ÊTRE MOINS DÉPENDANT DE LA PLUIE
Tous les garde-fous prévus au départ pour préserver les ressources en eau ont ainsi été contournés. Les agences de bassin ne refusent quasiment jamais leur autorisation aux forages de nouveaux puits. Pire, aucune des nouvelles installations en goutte à goutte ne dispose de compteurs d’eau. Dans un tel contexte, l’État, au nom de l’économie d’eau, se retrouve à subventionner la culture de la pastèque en plein désert. « J’ai commencé avec cinq hectares de culture maraîchère et de pastèques pour compléter mon activité touristique parce que, pour une aussi petite superficie, l’État prend en charge la totalité des investissements pour l’irrigation en goutte à goutte. Du forage à la pompe, en passant par le bassin de rétention : il s’occupe de tout ! On n’a qu’à garder ses mains dans les poches ! » se réjouissait à l’automne dernier Mohamed, habitant de Zagora. Quelques mois plus tôt, les résidents de cette ville située à l’extrême nord-ouest du Sahara manifestaient pourtant contre la faiblesse et la mauvaise qualité de l’eau potable distribuée par le réseau public. « Il y a deux ans, j’ai recensé 2 000 hectares de cultures de pastèque, or chaque hectare consomme 6 000 m3 d’eau par an, soit une consommation totale de 12 millions de mètres cubes : c’est un cinquième de toutes les ressources en eaux superficielles du bassin du moyen Drâa », s’alarme Aziz Bentaleb, géographe au Centre des études historiques et environnementales, à Rabat. En moins d’une dizaine d’années, les exportations marocaines de pastèques ont logiquement explosé. En 2013, elles atteignaient 100 millions de tonnes par an, contre seulement 10 millions sept ans plus tôt.

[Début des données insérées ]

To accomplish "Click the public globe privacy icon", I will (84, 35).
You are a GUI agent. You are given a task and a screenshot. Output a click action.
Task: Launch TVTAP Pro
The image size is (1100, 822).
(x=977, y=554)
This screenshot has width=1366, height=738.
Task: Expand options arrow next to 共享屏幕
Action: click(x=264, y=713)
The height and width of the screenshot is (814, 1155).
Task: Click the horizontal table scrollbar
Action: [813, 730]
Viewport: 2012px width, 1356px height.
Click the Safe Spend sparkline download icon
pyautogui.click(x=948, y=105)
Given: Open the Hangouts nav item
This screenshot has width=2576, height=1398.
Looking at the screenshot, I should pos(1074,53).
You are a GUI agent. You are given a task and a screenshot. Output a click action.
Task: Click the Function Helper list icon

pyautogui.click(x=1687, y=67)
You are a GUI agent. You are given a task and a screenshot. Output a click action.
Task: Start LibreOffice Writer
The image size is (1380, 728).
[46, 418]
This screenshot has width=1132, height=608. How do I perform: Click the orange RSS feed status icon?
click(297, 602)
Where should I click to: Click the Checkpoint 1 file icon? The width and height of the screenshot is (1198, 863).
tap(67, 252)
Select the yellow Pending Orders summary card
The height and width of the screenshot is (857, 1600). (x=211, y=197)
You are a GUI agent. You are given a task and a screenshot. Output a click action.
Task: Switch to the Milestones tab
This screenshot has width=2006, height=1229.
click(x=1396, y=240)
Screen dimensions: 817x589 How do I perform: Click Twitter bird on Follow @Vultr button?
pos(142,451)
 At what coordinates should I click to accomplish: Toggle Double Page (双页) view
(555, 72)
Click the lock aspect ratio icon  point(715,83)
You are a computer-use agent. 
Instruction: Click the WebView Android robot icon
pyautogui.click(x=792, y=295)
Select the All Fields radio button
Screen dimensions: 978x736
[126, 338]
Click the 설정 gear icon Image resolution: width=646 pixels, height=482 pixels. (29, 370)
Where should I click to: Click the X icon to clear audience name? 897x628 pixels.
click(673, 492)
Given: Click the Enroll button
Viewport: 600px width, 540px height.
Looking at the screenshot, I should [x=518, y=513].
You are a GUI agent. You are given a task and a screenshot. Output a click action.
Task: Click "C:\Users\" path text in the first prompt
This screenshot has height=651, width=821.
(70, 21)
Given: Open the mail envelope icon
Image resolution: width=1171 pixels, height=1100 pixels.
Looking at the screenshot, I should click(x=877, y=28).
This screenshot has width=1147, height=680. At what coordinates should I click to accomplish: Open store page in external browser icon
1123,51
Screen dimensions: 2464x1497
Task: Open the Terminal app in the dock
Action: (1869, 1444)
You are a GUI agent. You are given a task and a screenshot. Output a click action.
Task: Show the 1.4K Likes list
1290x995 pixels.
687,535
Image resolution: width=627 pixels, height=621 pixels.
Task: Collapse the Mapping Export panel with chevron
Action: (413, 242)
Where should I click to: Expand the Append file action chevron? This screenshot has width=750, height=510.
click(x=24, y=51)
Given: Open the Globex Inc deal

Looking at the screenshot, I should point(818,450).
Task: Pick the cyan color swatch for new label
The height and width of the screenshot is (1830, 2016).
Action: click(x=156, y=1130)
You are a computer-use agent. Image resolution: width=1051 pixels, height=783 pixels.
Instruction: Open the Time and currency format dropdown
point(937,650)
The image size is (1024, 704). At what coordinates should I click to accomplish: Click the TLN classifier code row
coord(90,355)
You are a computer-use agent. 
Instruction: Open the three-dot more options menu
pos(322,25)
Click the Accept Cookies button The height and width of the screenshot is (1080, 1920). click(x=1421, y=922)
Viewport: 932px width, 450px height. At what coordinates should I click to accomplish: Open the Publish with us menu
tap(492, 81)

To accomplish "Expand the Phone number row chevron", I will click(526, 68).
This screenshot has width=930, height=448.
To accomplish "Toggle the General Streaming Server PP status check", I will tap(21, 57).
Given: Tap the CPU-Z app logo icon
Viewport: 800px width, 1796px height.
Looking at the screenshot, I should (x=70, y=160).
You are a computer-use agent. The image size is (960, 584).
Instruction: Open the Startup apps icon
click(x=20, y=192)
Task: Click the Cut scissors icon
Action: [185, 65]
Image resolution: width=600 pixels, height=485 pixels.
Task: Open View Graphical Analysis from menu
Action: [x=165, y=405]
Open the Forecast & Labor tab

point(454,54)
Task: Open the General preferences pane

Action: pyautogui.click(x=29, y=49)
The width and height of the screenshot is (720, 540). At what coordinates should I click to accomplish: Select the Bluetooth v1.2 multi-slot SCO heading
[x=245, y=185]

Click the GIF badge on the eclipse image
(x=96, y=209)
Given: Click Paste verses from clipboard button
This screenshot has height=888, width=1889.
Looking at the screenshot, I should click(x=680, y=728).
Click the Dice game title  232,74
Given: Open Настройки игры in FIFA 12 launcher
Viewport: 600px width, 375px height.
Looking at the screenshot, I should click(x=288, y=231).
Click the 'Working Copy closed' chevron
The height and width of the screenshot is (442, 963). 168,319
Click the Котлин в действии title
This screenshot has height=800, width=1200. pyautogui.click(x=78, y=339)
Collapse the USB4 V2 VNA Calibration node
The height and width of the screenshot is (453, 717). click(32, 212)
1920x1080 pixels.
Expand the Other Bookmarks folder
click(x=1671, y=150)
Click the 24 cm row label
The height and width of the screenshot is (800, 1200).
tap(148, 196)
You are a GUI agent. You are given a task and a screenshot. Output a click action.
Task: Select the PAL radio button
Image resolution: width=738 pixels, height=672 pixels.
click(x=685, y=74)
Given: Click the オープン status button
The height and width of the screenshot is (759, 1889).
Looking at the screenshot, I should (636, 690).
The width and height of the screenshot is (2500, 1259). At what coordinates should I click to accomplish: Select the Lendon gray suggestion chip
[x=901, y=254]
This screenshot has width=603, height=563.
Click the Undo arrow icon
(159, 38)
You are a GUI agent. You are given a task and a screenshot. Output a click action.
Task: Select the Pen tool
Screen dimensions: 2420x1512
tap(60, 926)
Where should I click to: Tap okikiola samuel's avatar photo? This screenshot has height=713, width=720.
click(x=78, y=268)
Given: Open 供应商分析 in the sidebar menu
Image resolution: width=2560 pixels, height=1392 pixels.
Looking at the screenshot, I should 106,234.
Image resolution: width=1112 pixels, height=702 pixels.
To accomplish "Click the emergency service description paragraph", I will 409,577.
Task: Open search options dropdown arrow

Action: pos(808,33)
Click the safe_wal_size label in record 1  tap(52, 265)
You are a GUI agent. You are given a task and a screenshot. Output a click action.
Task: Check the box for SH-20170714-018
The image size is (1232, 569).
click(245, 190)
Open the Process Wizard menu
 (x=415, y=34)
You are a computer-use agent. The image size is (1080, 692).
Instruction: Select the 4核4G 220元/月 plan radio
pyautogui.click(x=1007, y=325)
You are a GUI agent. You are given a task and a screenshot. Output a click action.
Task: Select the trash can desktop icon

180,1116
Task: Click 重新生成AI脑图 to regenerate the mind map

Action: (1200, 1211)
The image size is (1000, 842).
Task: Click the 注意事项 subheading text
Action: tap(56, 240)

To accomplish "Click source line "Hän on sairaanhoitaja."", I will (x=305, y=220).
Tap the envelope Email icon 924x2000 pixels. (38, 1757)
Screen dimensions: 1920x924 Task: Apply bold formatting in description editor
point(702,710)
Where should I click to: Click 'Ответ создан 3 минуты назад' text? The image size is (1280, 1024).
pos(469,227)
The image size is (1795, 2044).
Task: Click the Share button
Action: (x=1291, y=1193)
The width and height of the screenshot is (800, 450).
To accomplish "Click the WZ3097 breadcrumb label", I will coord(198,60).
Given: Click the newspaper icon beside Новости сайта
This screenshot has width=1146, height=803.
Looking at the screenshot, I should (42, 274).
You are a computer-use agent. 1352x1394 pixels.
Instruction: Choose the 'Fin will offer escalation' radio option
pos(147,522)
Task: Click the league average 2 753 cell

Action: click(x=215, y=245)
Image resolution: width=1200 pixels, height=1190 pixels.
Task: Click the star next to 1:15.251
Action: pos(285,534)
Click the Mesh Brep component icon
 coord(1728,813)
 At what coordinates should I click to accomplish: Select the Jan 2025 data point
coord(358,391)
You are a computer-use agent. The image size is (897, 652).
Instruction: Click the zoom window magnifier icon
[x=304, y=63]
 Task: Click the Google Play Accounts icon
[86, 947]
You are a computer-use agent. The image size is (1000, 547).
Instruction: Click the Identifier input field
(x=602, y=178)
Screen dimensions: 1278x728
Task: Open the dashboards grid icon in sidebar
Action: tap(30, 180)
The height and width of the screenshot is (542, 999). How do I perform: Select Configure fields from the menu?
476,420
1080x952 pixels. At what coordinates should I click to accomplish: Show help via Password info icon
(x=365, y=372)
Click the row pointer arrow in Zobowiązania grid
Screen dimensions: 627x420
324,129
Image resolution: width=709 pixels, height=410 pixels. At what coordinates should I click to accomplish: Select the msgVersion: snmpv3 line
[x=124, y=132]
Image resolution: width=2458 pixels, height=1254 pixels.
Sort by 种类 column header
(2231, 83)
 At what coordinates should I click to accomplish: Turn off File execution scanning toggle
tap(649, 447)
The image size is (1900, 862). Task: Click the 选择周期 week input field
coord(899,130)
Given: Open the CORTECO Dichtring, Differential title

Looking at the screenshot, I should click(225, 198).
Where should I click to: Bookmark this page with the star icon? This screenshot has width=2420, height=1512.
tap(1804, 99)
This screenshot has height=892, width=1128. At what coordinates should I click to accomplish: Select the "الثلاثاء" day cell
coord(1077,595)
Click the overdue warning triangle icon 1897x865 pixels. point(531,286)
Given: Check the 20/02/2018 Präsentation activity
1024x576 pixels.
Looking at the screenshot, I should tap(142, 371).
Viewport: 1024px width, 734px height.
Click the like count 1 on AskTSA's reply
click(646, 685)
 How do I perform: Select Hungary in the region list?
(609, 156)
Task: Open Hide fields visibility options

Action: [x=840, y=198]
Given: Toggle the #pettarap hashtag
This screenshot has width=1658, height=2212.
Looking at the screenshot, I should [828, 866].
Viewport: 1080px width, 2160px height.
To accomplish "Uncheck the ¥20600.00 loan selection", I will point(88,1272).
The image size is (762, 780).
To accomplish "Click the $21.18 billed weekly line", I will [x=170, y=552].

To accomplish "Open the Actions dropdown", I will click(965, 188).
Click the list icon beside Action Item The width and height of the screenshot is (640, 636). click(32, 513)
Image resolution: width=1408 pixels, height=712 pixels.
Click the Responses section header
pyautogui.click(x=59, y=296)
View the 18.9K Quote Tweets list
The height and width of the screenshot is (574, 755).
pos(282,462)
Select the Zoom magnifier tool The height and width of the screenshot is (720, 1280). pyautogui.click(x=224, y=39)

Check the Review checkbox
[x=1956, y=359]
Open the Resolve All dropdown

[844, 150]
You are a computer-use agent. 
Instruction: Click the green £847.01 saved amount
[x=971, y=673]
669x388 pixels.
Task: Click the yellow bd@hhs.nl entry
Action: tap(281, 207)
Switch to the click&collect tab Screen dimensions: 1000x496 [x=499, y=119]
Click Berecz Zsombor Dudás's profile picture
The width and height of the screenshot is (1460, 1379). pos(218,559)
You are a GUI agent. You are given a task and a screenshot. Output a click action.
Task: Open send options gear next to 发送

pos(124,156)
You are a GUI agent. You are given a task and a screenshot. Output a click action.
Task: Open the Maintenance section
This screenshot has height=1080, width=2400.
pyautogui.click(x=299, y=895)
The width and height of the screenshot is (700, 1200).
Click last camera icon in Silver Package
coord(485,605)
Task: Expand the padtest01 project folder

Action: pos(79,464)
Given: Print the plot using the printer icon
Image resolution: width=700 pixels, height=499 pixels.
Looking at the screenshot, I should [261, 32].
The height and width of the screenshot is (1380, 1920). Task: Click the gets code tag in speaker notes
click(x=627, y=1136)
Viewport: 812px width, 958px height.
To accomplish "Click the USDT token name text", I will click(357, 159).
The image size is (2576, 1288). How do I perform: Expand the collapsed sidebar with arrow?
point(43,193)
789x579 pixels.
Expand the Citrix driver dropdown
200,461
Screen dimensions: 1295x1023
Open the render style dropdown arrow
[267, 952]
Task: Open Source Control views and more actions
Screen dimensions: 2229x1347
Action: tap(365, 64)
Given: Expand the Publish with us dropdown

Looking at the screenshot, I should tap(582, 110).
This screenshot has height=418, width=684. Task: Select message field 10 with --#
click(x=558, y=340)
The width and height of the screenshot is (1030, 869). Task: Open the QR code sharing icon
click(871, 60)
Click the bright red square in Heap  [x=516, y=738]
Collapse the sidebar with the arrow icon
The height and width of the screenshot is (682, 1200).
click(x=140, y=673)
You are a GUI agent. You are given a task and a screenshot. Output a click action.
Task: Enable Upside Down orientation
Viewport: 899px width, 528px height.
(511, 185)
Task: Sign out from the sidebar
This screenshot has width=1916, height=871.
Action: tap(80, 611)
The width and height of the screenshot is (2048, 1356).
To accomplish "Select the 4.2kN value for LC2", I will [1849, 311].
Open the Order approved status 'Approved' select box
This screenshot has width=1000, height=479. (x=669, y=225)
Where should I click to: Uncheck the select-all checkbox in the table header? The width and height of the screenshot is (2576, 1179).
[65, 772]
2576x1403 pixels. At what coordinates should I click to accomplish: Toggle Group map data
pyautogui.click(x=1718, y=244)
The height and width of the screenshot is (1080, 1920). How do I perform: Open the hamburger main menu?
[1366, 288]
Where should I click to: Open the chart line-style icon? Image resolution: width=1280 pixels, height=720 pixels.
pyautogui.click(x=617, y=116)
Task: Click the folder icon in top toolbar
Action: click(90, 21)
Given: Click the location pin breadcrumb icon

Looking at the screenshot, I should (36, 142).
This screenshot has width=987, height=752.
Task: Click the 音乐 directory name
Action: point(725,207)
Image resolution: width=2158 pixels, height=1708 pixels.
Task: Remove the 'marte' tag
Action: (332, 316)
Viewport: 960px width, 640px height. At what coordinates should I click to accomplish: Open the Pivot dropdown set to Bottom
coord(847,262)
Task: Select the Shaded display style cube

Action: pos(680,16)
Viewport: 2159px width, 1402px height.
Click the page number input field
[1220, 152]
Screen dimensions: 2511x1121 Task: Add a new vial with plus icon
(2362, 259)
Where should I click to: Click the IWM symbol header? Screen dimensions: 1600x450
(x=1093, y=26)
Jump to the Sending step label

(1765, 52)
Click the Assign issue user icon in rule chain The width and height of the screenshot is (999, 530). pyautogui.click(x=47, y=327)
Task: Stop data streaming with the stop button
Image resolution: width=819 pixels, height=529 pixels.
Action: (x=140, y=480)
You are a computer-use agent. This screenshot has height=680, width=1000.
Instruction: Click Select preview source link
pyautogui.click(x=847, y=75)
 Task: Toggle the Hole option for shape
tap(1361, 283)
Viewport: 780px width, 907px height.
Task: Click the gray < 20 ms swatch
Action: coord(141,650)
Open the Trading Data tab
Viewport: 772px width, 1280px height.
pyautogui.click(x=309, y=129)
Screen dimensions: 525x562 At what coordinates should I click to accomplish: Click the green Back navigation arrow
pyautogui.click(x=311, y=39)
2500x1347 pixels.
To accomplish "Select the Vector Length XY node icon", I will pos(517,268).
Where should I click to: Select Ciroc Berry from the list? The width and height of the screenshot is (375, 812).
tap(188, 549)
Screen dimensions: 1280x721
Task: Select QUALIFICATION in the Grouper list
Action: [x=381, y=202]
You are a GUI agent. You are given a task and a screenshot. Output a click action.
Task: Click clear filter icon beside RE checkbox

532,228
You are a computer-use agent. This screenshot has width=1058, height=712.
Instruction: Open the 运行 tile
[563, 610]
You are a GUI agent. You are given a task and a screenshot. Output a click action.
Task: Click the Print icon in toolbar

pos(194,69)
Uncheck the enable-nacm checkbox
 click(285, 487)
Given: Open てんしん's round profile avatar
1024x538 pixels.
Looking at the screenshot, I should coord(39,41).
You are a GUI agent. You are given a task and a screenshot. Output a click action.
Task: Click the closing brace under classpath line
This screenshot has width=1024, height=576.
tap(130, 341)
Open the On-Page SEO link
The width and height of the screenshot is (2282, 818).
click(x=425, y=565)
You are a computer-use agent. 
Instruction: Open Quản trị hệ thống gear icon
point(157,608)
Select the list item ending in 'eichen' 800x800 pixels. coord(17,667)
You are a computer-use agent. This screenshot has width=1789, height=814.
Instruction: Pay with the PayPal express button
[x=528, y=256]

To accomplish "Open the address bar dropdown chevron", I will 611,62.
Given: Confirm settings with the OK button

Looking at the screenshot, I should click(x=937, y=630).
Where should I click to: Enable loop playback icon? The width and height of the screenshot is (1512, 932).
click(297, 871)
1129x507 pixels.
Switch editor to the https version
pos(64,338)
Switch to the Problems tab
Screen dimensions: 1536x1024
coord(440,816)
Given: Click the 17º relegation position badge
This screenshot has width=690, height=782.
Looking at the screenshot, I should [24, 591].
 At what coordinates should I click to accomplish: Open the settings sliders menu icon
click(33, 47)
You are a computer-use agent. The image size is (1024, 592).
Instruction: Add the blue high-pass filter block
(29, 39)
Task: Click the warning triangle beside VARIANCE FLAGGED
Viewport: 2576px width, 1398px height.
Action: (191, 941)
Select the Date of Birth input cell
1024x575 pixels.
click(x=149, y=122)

En misant ainsi aveuglément sur l’irrigation, le PMV a au moins permis, pour un temps, de rendre l’économie marocaine moins dépendante de la pluie. Aujourd’hui, « Maroc vert a permis à l’agriculture d’exprimer pleinement le potentiel des bonnes années et de limiter l’impact des mauvaises années grâce à l’amélioration et la diversification de la valeur ajoutée agricole, qui réduit l’impact sur l’économie nationale dans son ensemble » souligne le ministère de l’Agriculture en mai 2016. Il venait de constater que, lors de la dernière campagne agricole, la valeur ajoutée agricole n’avait baissé que de 7,3 %, alors que la production céréalière s’était effondrée de 70 % à cause de la sécheresse. « Quand, dans les années 1990, la croissance économique variait entre 8 ou 10 % à son meilleur et de -5 à -10 % pendant les pires années (de sécheresse), elle ne varie plus aujourd’hui qu’entre 4 et 5 %, et 1 et 2 % aujourd’hui », souligne Najib Akesbi, enseignant-chercheur à l’Institut agronomique et vétérinaire de Rabat.